The Black Cats boss was left angry after the dismal 1-0 defeat to Barnsley on New Year’s Day, Sunderland failing to build on the victory over Nottingham Forest 48-hours earlier.
Coleman felt Sunderland reacted to Barnsley rather than attempting to dictate play and slipped to the foot of the Championship as a result.
Sunderland take a break from league action and head to Middlesbrough today (KO 1pm) in the third round of the FA Cup.
And Coleman has ordered his team to follow his gameplan if they are to enjoy a cup run.
“It’ll be a different challenge for us,” said Coleman ahead of the game with Tony Pulis’ Boro. “We’ll be up against a very organised team as Tony’s teams always are.
“What we mustn’t do is what we did against Barnsley, forget to implement our own gameplan, reacting to the opposition rather than our own plan.
“We did it against Forest but not against Barnsley. What’s the point in working on something if you don’t do it in a game? That’s what we’ve got to concentrate on, whether against Boro or anyone else, be a bit more pro-active.”

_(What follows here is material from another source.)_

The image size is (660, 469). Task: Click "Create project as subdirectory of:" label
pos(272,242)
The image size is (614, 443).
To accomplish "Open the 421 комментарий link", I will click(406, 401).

Coleman wants his side to offer more offensively, with Sunderland managing just three shots on target in their last two games.
“The one thing we said at half-time against Forest was don’t drop too deep and invite them onto us. Let’s keep playing and get up the pitch,” added Coleman.
“There’s always five minutes in a game where the opposition have it but that’s alright, you can defend in numbers for five minutes, but not for 20 or 30. We got away with that against Forest but we’ve got to offer more offensively.
“Who are we going to kick long balls to? When James Vaughan plays he can put himself about but there are plenty of defenders bigger than him. Sometimes you’ve got to do that, you get a chance to keep the ball and create something. We’ve got to go with a gameplan and stick with it.
“You can do it for five minutes at the end of the game [defend] but you can’t do it for 45 or 90, and you enjoy your football more playing that way.”